Sujith later went on to study art at the University of Kelaniya, and became a well-known expressionist wielding charcoal. September sees his new exhibition ‘Drafting Desire’ at the Barefoot Gallery – a unique collection of first drafts of art- sketches rather like black and white dreams caught unawares.
If you see something special in his work- like figures with beautiful musculature or extra life, you are perceptive: for Sujith began as a sculptor. The vocation of sculpting did not agree with him however because that lengthy process could not capture his often fleeting, transitory emotions. But the sketches which were the prototypes for his sculptures had extraordinarily good ‘value’ (an artistic term which means light- giving the feeling of volume and mass) so he decided to stick to these ‘sculpture sketches’- making a form of art out of it.

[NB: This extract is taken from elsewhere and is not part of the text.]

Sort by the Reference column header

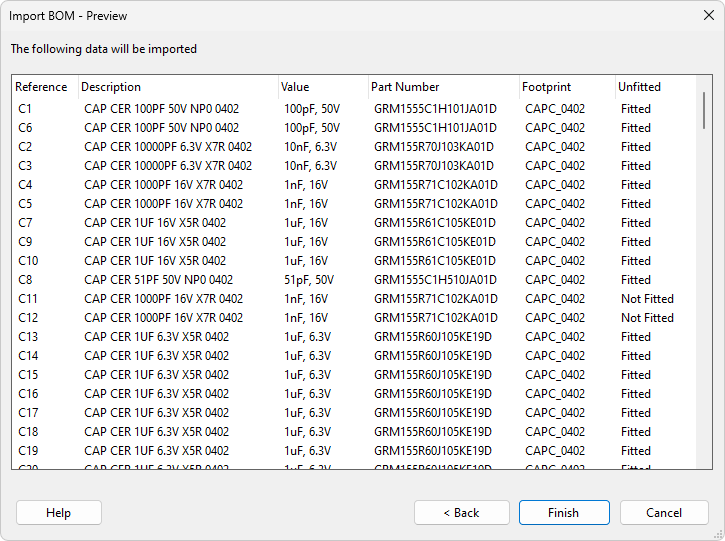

Just like this current exhibition, his last solo show (in 2018) too focused on a technique rather than a specific social theme. Called One Continuous Line, that comprised exclusively art executed with just one line.
Born in Ranna, Hambantota, and schooled at Hungama Vijayaba Vidyalaya, Sujith grew up in the days of the JVP insurrections. Today, 49, married with one son, he is a fulltime artist.
With his own style of expressionism Sujith has inspired many younger artists. He has over time addressed many issues. His series on language for example reflects wryly on how we are today trapped by words and how words have ‘limited our freedom’.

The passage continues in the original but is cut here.